What are the risks? Side effects are common and normal, and consist of abdominal cramping, pain, nausea, sweating, and feeling faint during the procedure, cramping and pain for 2-3 days following the procedure, as well as bleeding for up to 2 weeks.  True complications occur in approximately 1-2% of vacuum aspirations.

  • Allergic reactions to anesthesia or other medications given can occur.  It is vitally important that you report any over-the-counter or prescription medications as well as illegal drugs so that the anesthetics can be adjusted accordingly.
  • Bacterial infection can occur during the procedure when surgical tools enter the uterus, while symptoms won't occur for 2 to 3 days after the procedure.  This happens most frequently when there is an underlying STD that is not diagnosed at the time of the abortion.  Therefore, it is vitally important that you be tested for STDs prior to the abortion.  Infection is the most common post-abortion complication.
  • Hematometra (a uterine blood clot) can occur if the uterus does not contract (cramp) to expel all of the lining.  There will be severe abdominal cramping and nausea if this occurs.
  • Heavy bleeding can occur if the uterus fails to contract and may lead to a uterine blood clot, as mentioned above.  Heavy bleeding may require medication, a repeat abortion, surgery, and/or transfusion.
  • A cut or torn cervix can occur when the doctor dilates the cervix, grabs the cervix with the tenaculum, or inserts the cannula into the uterus.  This may lead to a weakened cervix - making carrying a future child to term difficult.
  • The uterus may be perforated (punctured) during the abortion when the doctor rubs the cannula against the walls of the uterus, causing heavy abdominal bleeding and/or infection.  You may require surgery to repair the puncture, and rarely you may need a hysterectomy (removal of the uterus) to stop the bleeding.
  • Scarring of the uterus may occur, resulting in "Asherman's Syndrome."  This scarring can occur as the doctor rubs the cannula against the walls of the uterus and can cause future fertility problems.
  • An incomplete abortion, where the pregnancy has been terminated but the baby or other tissue does not get expelled, can occur in an additional 1% of cases, especially those done before 6 weeks, causing severe cramping and excessive bleeding that continues for over a week following the abortion.
  • Emotional or psychological distress can occur after the abortion, including depression, guilt, regret, anger, and/or sleep disturbance.
  • Maternal death occurs in a reported 1 out of every 100,000 abortions (this includes all types of abortion).

Vacuum Aspiration Abortion

Once your cervix is open, the doctor will insert cervical dilators into the opening of your cervix.  These dilators are pictured at right.  This process takes 5-10 minutes and consists of the doctor inserting the smallest rod and progressively inserting larger rods until reaching the largest, which is about the width of a dime.  You will most likely experience mild to strong cramping throughout dilation.

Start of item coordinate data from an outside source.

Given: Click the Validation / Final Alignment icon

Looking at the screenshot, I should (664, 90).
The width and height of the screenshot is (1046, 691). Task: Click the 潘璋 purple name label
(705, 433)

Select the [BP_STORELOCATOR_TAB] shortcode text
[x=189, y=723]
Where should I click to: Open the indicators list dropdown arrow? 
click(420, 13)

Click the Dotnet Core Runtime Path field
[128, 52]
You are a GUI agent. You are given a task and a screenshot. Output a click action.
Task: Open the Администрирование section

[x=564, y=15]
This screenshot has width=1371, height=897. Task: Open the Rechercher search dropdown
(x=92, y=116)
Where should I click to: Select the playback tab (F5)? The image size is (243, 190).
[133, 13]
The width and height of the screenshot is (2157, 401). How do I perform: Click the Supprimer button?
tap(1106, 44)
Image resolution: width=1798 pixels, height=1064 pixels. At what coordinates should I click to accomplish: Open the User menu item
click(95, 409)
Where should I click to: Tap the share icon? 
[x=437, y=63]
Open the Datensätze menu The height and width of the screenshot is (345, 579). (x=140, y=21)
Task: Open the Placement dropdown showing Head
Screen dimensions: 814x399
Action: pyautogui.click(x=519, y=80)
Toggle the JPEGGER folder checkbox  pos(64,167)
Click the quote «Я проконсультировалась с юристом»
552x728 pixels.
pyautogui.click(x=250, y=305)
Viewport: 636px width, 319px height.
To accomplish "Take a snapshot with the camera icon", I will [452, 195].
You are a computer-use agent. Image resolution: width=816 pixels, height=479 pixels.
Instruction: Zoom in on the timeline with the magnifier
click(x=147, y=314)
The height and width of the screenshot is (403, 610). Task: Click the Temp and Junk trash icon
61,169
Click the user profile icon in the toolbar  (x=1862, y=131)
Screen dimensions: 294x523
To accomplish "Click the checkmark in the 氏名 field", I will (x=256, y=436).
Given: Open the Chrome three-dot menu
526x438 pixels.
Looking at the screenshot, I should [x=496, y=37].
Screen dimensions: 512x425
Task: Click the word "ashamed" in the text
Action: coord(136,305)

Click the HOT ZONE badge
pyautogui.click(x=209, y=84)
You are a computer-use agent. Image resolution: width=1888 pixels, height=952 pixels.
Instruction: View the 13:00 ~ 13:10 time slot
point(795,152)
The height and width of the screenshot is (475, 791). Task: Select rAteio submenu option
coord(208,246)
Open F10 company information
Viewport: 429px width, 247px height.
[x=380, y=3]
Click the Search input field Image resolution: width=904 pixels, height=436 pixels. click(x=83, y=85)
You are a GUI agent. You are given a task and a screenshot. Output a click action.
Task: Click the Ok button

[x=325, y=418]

The doctor will then insert a plastic tube with a pointed tip, called a cannula, all the way into your uterus, the other end of which is plugged into a suction machine (one type is pictured at right).  With the tube still inside your uterus, the doctor will turn the suction machine on and begin to rub the tip of the cannula along the surface of your uterus to dislodge the placenta and the sac that contains the baby.  The lining of your uterus, the placenta, and the developing human will be pulled apart and suctioned into the tube and collected in a glass bottle attached to the machine.  The process takes approximately 5-10 minutes once the machine is turned on, and you can expect moderate to strong cramping throughout the procedure and a strong tugging sensation as the machine pulls on the uterus.